After the Golgappa, some sort of redefined yogurt will make an appearance. It may arrive at your table as a wobbly sphere or as airy foam but it will clearly pay obeisance to Gaggan’s Yoghurt Explosion, which itself may have been a nod to the papdi chaat. It may have been accused of being a novel thought about a decade ago but is certainly not now.


Derivative dishes come in a steady trickle. There is the cheesy bread, a combination that every pizza takeaway claims as a bestseller. In modern Indian restaurants, this is some sort of naan done in a pizza oven, with a springy or thin crust, combined with cheese of some kind, Himalayan or French.

There is also inevitably galauti kebab, redone. It is often served up as a pâté by chefs who are supremely unconscious of culinary history — the French pâté possibly inspired the creation of the Lucknowi kebab in the first place. This is often topped with synthetic truffle oil to give it a burst of umami without even the pretence of finesse.

The list goes on: thepla tacos, chargrilled lamb chops, ribs inspired by Indian Accent’s star dish smeared with meetha pickle, rasam foam, different versions of the chicken tikka masala, which is not even an Indian dish. While Indian restaurants abroad may be fogiven for plating it as a populist trope, there is no excuse for its inclusion on menus in India, where audiences may have never tasted or taken to the original British monstrosity.

Finally, there is the dessert. If it is not some copy of Manish Mehrotra’s reinvention of Daulat ki Chaat, Old Delhi’s frothy winter delight, it is likely to be borrowed from Alinea. The Chicago restaurant serves desserts as “art” on the table, or a “smash”. At Indian restaurants, frozen mounds of rasmalai or mishti doi may be satisfactorily destroyed to be spooned up.


Why do chefs in India continue to serve so much pastiche on the plate while pretending it is original work? One reason is that audiences lap it up. In the last one month, I ate at three new modern Indian restaurants, all plating roughly the same dishes. While these were clichés for me, the clientele in general seemed to admire the “novelty”.

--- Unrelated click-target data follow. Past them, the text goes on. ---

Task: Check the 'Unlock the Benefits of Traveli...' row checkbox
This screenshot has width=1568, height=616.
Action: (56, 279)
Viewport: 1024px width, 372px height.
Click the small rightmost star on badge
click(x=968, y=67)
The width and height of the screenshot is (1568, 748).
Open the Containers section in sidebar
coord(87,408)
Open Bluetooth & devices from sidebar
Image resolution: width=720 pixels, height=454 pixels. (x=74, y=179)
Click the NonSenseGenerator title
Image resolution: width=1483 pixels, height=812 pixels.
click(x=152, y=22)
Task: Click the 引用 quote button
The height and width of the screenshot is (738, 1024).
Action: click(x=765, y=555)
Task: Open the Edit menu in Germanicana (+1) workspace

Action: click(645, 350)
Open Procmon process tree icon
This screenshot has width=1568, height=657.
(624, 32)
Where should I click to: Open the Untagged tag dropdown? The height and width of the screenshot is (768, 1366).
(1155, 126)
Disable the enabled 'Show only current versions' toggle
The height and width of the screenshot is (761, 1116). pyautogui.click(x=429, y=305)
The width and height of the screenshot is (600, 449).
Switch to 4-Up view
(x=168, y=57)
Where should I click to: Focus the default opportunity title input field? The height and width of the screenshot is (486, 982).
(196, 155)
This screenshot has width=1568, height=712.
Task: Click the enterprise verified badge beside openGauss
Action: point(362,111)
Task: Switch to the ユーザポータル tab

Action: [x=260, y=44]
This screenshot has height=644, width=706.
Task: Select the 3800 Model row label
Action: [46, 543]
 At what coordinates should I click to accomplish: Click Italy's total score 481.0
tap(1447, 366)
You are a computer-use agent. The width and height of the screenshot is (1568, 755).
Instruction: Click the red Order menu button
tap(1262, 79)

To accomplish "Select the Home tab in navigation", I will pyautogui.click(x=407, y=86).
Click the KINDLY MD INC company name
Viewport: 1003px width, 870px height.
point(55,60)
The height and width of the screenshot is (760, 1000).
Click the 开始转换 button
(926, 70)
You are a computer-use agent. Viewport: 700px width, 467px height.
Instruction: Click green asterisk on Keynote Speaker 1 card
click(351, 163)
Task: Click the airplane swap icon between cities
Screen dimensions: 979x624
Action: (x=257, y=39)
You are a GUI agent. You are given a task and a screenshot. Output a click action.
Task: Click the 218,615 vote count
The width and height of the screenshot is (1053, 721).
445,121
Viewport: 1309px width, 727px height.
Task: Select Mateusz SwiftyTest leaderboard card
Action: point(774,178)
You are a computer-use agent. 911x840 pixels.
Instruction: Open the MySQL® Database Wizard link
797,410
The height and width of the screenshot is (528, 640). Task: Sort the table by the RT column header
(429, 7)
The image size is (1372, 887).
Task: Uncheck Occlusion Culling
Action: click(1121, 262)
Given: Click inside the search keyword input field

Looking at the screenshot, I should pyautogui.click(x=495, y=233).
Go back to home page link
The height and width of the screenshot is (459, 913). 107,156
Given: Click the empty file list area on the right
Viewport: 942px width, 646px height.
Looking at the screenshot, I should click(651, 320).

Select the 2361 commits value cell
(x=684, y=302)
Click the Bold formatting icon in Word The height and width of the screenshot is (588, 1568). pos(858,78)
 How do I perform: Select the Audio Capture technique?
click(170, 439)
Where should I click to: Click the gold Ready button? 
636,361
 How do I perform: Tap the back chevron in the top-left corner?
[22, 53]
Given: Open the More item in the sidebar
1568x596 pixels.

Most middle-class Indians are underexposed to high-end, luxury dining. When ideas of iconic dishes are copied by mid-level eateries catering to another segment of the market, it is easy to mistake these as “new”.

There’s more to it. A majority of Indian chefs need to let go of their intellectual laziness, where all the research they do is on the internet, particularly Instagram accounts of top chefs and restaurants.

It is a grave disservice to the culinary traditions of India, full of complexity and diversity. There are lesser known dishes and culinary traditions beyond the dishes that chefs pick up as inspiration. There are flavours beyond panipuri, dhokla, rasam and kebab. What about putting mangochi, soita and kuzhambu on the menu — cooked with all the intricacies intact?


If Indian chefs do not step into homes and put in time, energy and effort into researching nuanced dishes that have never been plated up commercially, India’s culinary culture will be greatly compromised.

We will have a generation of diners who only recognise kitsch chocolate golgappas and trashy, simplistic versions of street dishes as “Indian food”, instead of the wide and wondrous variety we have at our disposal.